**About this task**
The lines from the top of the data down to the line with "Task: Click inside" should be repeated exactly, both ends included.

________

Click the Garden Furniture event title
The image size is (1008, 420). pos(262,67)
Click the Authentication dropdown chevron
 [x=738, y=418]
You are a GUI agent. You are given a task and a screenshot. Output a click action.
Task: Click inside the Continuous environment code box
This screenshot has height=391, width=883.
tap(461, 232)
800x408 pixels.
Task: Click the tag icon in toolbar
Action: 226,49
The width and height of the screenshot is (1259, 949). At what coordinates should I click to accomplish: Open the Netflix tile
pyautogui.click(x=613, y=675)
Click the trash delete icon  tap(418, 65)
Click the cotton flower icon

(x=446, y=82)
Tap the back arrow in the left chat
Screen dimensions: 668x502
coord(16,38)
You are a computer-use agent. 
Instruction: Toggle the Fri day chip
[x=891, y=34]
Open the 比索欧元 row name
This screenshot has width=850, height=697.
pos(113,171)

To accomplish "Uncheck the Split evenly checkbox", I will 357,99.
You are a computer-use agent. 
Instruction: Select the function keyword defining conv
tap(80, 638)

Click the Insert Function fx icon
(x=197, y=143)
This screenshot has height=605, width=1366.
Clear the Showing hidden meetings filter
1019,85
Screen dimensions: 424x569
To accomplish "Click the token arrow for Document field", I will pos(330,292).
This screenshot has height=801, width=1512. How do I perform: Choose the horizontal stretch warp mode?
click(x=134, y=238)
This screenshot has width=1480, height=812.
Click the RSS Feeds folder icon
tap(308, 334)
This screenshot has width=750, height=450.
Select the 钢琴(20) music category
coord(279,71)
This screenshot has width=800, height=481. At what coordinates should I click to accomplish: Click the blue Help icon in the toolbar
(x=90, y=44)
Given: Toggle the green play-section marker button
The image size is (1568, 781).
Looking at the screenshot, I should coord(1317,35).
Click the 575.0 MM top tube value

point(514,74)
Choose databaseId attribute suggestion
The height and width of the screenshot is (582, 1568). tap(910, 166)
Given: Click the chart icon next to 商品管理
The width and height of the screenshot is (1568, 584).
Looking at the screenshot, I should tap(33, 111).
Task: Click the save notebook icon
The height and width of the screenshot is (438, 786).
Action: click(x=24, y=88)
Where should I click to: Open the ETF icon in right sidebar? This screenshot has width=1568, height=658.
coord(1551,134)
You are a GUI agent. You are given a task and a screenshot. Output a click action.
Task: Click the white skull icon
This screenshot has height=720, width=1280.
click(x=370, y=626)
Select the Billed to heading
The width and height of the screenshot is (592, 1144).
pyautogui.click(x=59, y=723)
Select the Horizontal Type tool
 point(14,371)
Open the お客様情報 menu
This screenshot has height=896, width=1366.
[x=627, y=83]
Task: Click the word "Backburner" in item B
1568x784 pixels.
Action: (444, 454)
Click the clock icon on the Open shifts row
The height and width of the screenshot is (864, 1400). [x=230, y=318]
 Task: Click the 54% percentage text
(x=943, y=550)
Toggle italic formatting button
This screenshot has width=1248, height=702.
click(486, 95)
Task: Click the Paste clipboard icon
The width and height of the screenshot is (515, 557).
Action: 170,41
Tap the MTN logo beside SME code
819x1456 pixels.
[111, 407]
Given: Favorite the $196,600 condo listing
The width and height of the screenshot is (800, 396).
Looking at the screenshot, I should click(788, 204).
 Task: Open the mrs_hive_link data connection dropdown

________

**Response**
Click the Garden Furniture event title
The image size is (1008, 420). pos(262,67)
Click the Authentication dropdown chevron
 [x=738, y=418]
You are a GUI agent. You are given a task and a screenshot. Output a click action.
Task: Click inside the Continuous environment code box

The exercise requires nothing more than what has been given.